19.02.1986 tarih ve —– sayılı—— yayımlanan 25.01.1986 tarihli Bakanlar Kurulu Kararı ile TTK’nın 1463. maddesine göre esnaf ve küçük sanatkar ile tacir ve sanayicinin ayrımına dair esaslar tespit edilmiştir. Buna göre; 1- Koordinasyon kurulunca tespit ve yayınlanacak esnaf ve küçük sanatkar kollarına dahil olup da gelir vergisinden muaf olanlar ile kazançları götürü usûlde vergilendirilenler ve işletme hesabına göre, defter tutanlardan iktisadi faaliyetleri nakdi sermayesinden ziyade, bedeni çalışmalarına dayanan ve kazançları ancak geçimlerini sağlamaya yetecek derecede az olan ve Vergi Usûl Kanununun 177. maddesinin birinci fıkrasının 1 ve 3 nolu bentlerinde yer alan limitlerin yarısını, iki numaralı bendinde yazılı nakdi limitin tamamını aşmayanların esnaf ve küçük sanatkar, 2- Vergi Usûl Kanununa istinaden birinci sınıf tacir sayılan ve bilanço esasına göre defter tutanlar ile işletme hesabına göre defter tutan ve birinci madde de belirtilenlerin dışında kalanların tacir ve sanayici sayılmaları kararlaştırılmıştır.

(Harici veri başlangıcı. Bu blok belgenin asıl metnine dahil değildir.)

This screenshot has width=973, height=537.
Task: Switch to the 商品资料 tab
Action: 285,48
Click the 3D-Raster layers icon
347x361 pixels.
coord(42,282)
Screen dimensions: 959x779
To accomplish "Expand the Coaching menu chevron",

Vergi Usûl Kanununun 177. maddesinde “Birinci Sınıf Tüccarlar” sayılmış olup bu maddedeki birinci sınıf tacirlerle ilgili şartları taşımayanlar ise ikinci sınıf tacir sayılırlar. İkinci sınıf tacirler ise ticari işletme hesabına göre defter tutarlar. Bir hukukî işlemin veya fiilin TTK’nın kapsamında kaldığının kabul edilmesi için kanunun amacı içerisinde yukarıda tanımları verilen bu kanunda düzenlenen hususlar ile bir ticari işletmeyi ilgilendiren bir hukukî işlemin veya fiilin olması gerekir.

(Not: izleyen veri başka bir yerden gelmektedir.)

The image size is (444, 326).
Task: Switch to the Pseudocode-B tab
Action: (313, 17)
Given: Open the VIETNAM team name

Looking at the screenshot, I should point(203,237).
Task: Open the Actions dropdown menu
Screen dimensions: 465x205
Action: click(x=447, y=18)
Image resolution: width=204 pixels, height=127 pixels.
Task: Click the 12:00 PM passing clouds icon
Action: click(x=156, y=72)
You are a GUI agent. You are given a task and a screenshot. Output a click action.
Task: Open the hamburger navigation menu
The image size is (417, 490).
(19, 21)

Somut olayda —–Ticaret Sicil müdürlüğünün 25/04/2023 tarihli yazı cevabında davalının gerçek kişi ticari işletmek kaydı bulunmadığı—- Vergi Dairesi Başkanlığı,—-Vergi Dairesi Müdürlüğünün Sayı 10.05.2023 tarihli yazı cevabında davalının gerçek usulde ve işletme esasına göre defter tuttuğu, Vergi Usul Kanunu’nun 177/1 fıkrası | ve 3 bentlerinde yer alan nakdi limitlerin yarısını, 2 numaralı bendinde yazılı limitin tamamını aşmadığı, mükellefin ikinci sınıf tüccar olduğu tespit edilerek mahkememize bildirildiği anlaşılmıştır.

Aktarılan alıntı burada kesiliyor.